Не могу разбивать художественного и живого единства, как не могла бы, из внешних соображений, приписать по окончании, ни одной лишней строки. Пусть лучше лежит до другого, более счастливого случая, либо идет — в посмертное, т. о. в наследство тому же Муру (он будет БОГАТ ВСЕЙ МОЕЙ НИЩЕТОЙ И СВОБОДЕН ВСЕЙ МОЕЙ НЕВОЛЕЙ), — итак, пусть идет в наследство моему богатому наследнику, как добрая половина написанного мною в эмиграции, в лице ее редакторов не понадобившегося, хотя все время и плачется, что нет хорошей прозы и стихов.
За эти годы я объелась и опилась горечью. Печатаюсь я с 1910 г (моя первая книга имеется в Тургеневской библиотеке), а ныне — 1933 г., и меня все еще здесь считают либо начинающим, либо любителем, — каким-то гастролером...
Не в моих нравах говорить о своих правах и преимуществах, как не в моих нравах переводить их на монету; зная своей работы цену — цены никогда не набавляла, всегда брала что дают, — и если я нынче, впервые за всю жизнь, об этих своих правах и преимуществах заявляю, то только потому, что дело идет о существе моей работы и о дальнейших ее возможностях.
Вот мой ответ по существу и раз-навсегда».
«Объелась и опилась горечью...» Она могла бы это повторить и через год, и через три...
Сколько и где именно зарабатывает в середине 30-х годов Сергей Эфрон — сказать с полной достоверностью трудно.
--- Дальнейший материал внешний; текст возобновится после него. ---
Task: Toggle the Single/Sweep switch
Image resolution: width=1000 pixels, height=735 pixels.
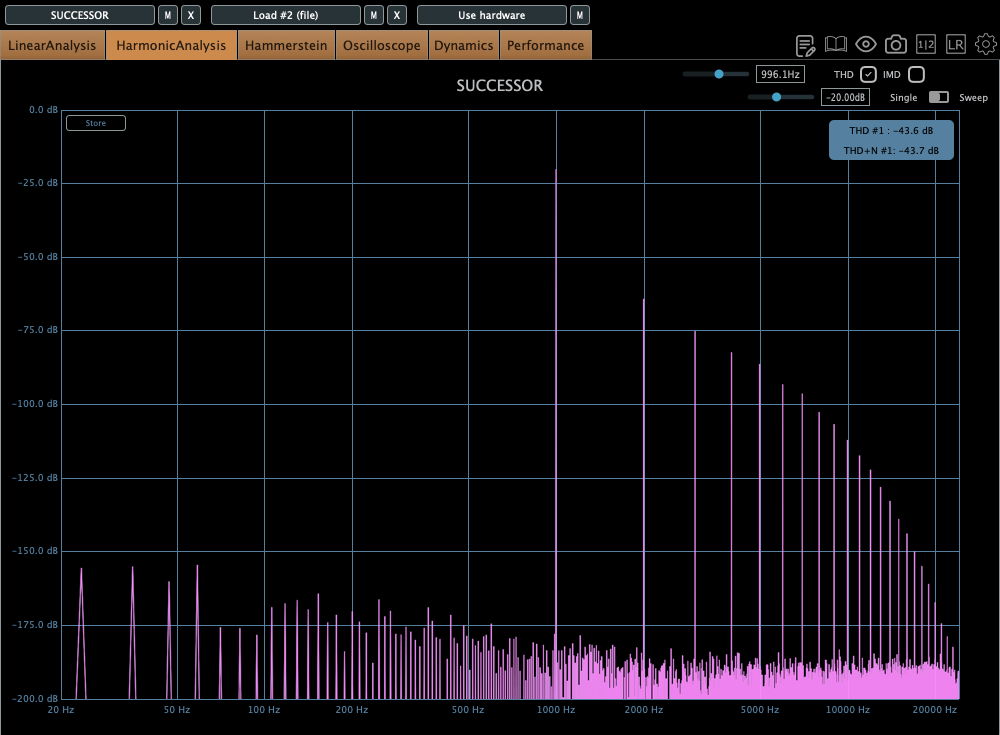Action: pyautogui.click(x=939, y=97)
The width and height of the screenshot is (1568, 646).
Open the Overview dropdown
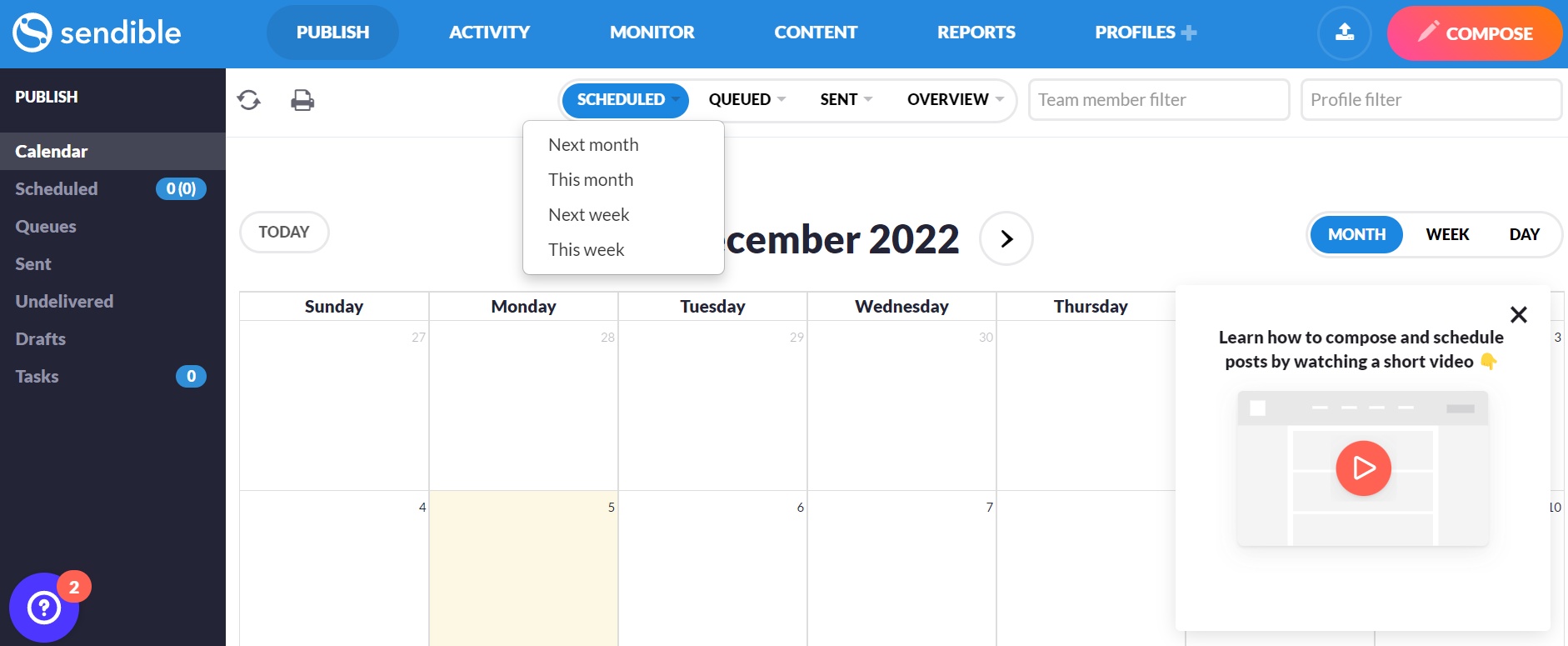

Ясно только, что заработок его не слишком-то облегчал жизнь семьи, «кормильцем» его не назовешь. И Цветаевой постоянно приходится, в самом прямом смысле, — попрошайничать. В «русском Париже» регулярно устраиваются в пользу бедствующих писателей то «подписные обеды», то благотворительные балы, даже благотворительные бриджи. Но всегда нужно напоминать о себе, писать прошения и заявления. А между тем отношения с дамами-патронессами, стоявшими на распределительных постах благотворительности, у Марины Ивановны — самые скверные, неприязненные. Накопляющаяся год от году душевная усталость заставляет ее подозревать этих дам в чувствах даже более активных, чем простая неприязнь, — и потому временами случается, что взрыв ее очередного негодования выстреливает вовсе не по адресу...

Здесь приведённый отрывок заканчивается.